P. Y así hasta que le obligan a cantar un bis en el Metropolitan de Nueva York hace dos años interpretando Cenerentola, de Rossini. Ahí comenzó la fiebre Camarena. ¿Qué pasó?
R. ¡Hijole, es que aquello sí fue un acontecimiento! Un parte aguas en mi carrera. La primera gran, gran, gran ovación de mi vida. El público de allí apoya a los cantantes que llegan a suplir a otros y me tocaba sustituir, nada menos que a Juan Diego Flórez, que se puso enfermo. Se respiraba una atmósfera increíble, bella, llena de gratitud. Se intuía un bis, pero dependía del público. Ocurrió en la segunda función. Se desató la euforia y tuve que dar dos en las últimas representaciones. Yo no más escuchaba esa masa inmensa de aplausos. Un tsunami.
P. ¿Cómo se sigue después de eso encima del escenario? ¿Temblando?
R. No sé, pasan tantas cosas dentro de la cabeza. Toda tu carrera, casi. Cuando estudiabas, cuando el párroco de mi iglesia me decía que no cantara y me dedicara a otra cosa…
P. ¿El amor y el rencor…?
R. No, bueno..., un poco, sí. Aunque la primera imagen era mi familia, mi esposa, mis hijos. Me había costado un pleito con ella porque interrumpí las vacaciones para hacerlo. Tenía que conseguir que valiera la pena. Ella se lo perdió, pero lo vio por internet.
P. Se da usted cuenta de que apenas sólo a los tenores latinos les piden bises en los grandes teatros. Juan Diego Flórez, usted… ¿Por qué?
R. Pues nada más que porque tenemos el candor ahí. La calidez, vemos la vida de una manera romántica. El amor que duele carga bien la voz… Cantamos a dicho sentimiento y de eso hay mucho en la opera. Convierte en sincero esa emoción.
P. En el duque de Mantua, de Rigoletto, le va a costar cuando lo debute el año que viene en el Liceu. Es un miserable.
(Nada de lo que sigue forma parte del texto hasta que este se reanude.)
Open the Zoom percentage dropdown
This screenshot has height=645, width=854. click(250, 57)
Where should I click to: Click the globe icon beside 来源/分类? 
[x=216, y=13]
R. Ya. Pero traigo ganas de hacer un malo. Todos los que canto son buenos… Ahí encontraré un rato divertido. Y no me lo quieran humanizar, que no vale. No es la esencia del personaje.
P. ¿Qué es el divismo?
R. Por una parte, algo que quiero creer que se va extinguiendo cuando hablamos de capricho. Los cantantes debemos tener al público en primer lugar, a quien paga el boleto, como quien merece el respeto y la gratitud. Aunque te critiquen: no soy monedita de oro para que todo el mundo me quiera. El divismo se demuestra con los pies en el escenario, pero también en el suelo. No me sirve de nada ser buen cantante si me muestro antipático. Así como entrego las notas a Dios a mi familia y a la gente que me escucha.